Moral of the story, sometimes, ignorance is bliss.

Pancakes Part Deux

I’m a picky eater and basically eat like a 6 year old, plain hamburgers and a very real fear of mayonnaise.   I have the few vegetables that I’m fond of and that’s it.  But one thing I do love is pancakes.  Fluffy, syrup covered rewards for getting laid.  Most of the time.

Last year, on my birthday, #72 had big plans.  The night before was whatever, but he was excited about the morning.  He was going to make me pancakes from scratch.  What could be better?   Pancakes and then pancakes.  Unfortunately because of a medical issue (more on that after we break up) he couldn’t get it up that morning.  Sure he fingered me until I came, but that’s not good enough.  According to the rules, I can’t have pancakes unless his dick makes a visit inside the puss puss.
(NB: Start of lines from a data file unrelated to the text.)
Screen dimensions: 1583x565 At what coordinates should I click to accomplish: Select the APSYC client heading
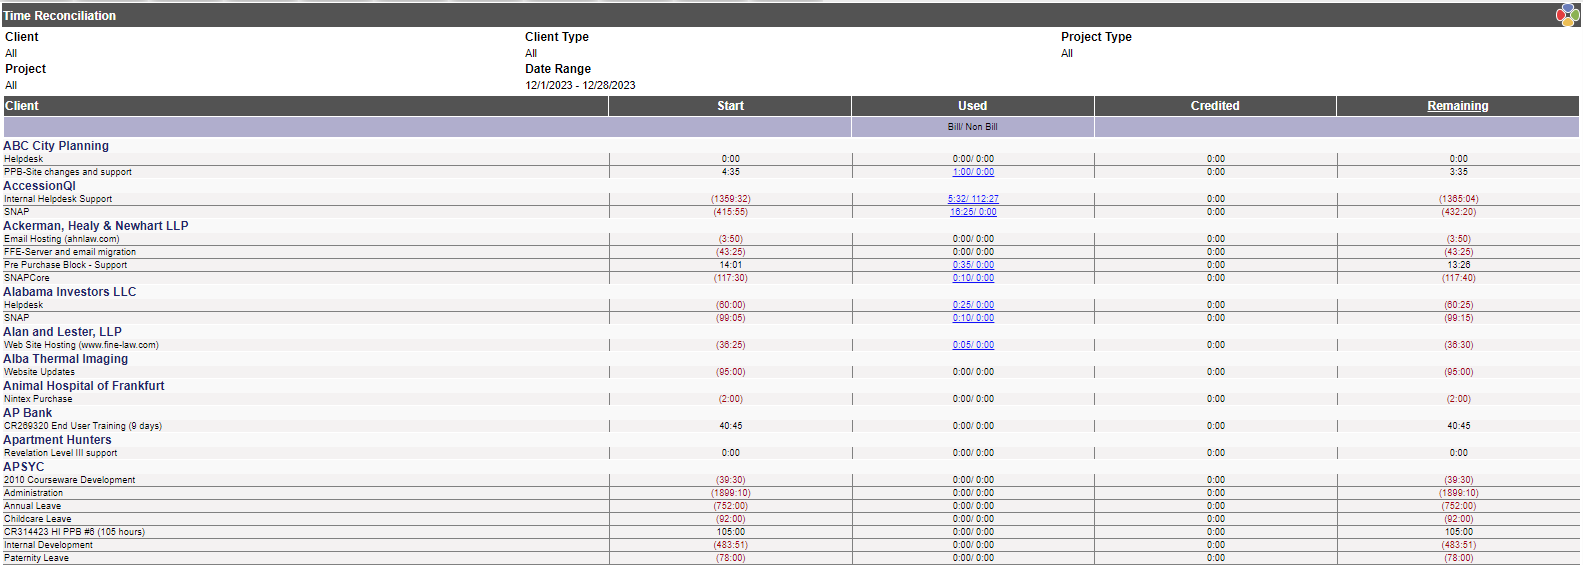(x=24, y=467)
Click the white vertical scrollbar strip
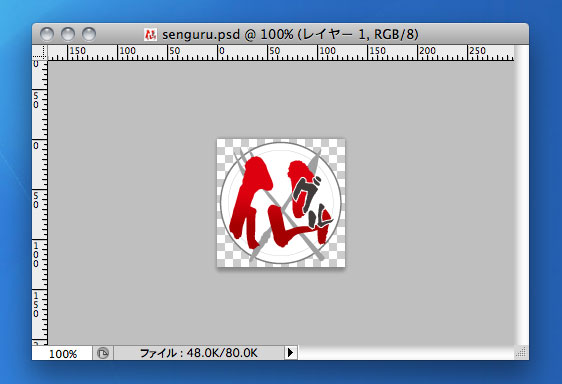The width and height of the screenshot is (562, 384). point(521,195)
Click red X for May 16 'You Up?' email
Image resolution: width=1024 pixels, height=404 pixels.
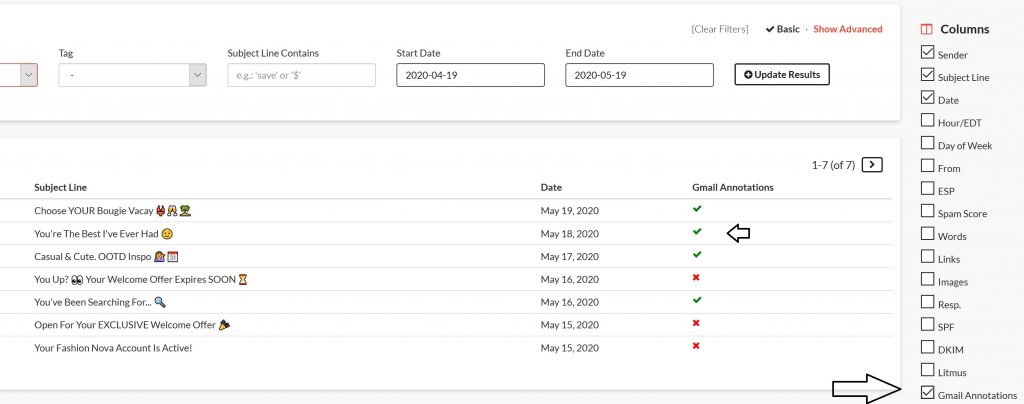pyautogui.click(x=697, y=277)
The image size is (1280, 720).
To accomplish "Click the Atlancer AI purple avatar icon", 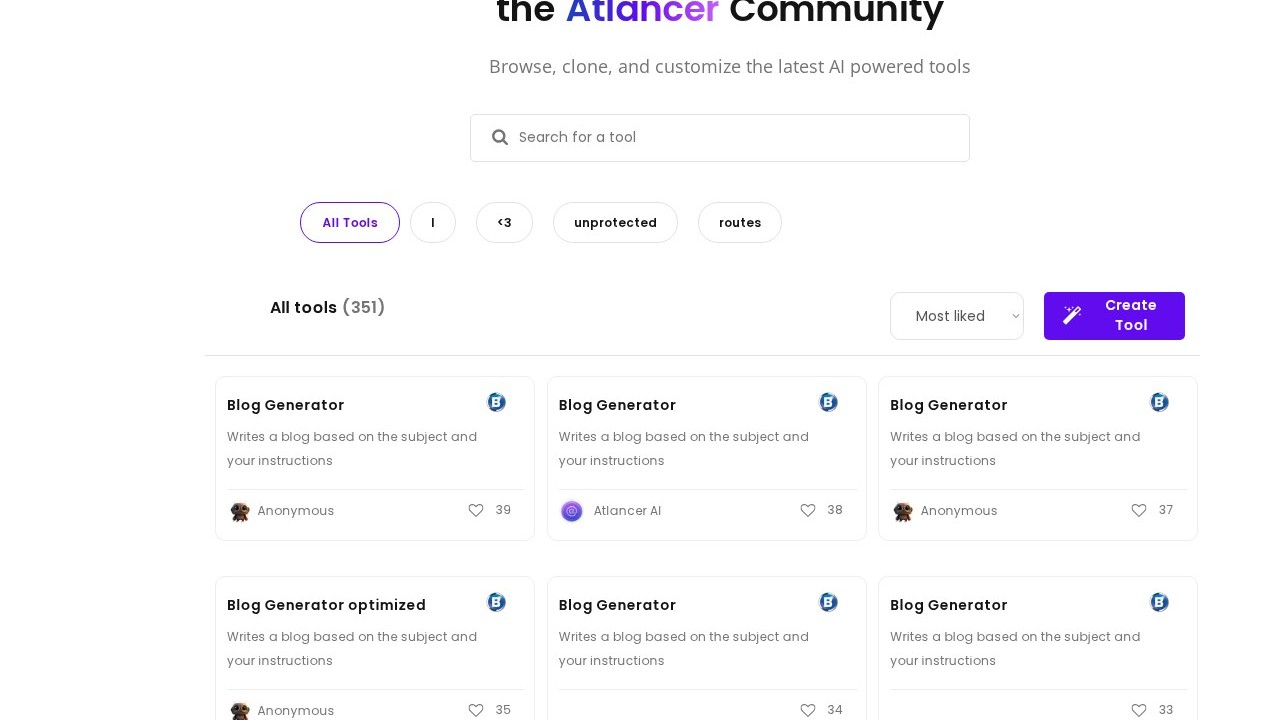I will 572,511.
“Come on, just this once.  What’s the big deal?”

First of all, I’ve had this rule for the past 25 years, I’m not giving it up for a guy I’m probably not going to be dating in a few months.  Secondly, fuck that shit.  So I told him he had to fuck me or the pancakes were off.  He was pissed but tried to force it.  Oh what fun.  Not!

10 minutes later #72  put some buckwheat pancake mix from Trader Joes in a bowl and looked at the box.  He asked me if canola oil was okay when the recipe called for vegetable oil.  I said I didn’t think so.  I was right.  When he ceremoniously put a plate of three misshapen pancakes in front of me, I faked a smile and poured on the syrup.

The pancakes were as bad as the sex.  I used to be a good actress, but that hobby is long gone.   It was obvious I was once again not impressed with his efforts.

“The first batch is never any good.  I’ll make you some more.”

I forced myself to eat most of them and gushed about how no one had ever made me pancakes before and that it meant so much to me.  It kind of did, but I have to say I’m glad he hasn’t made them since.  We’ve got to work on the pancakes and then the pancakes.

Moral of the story, sometimes fucking and feeding go hand in hand.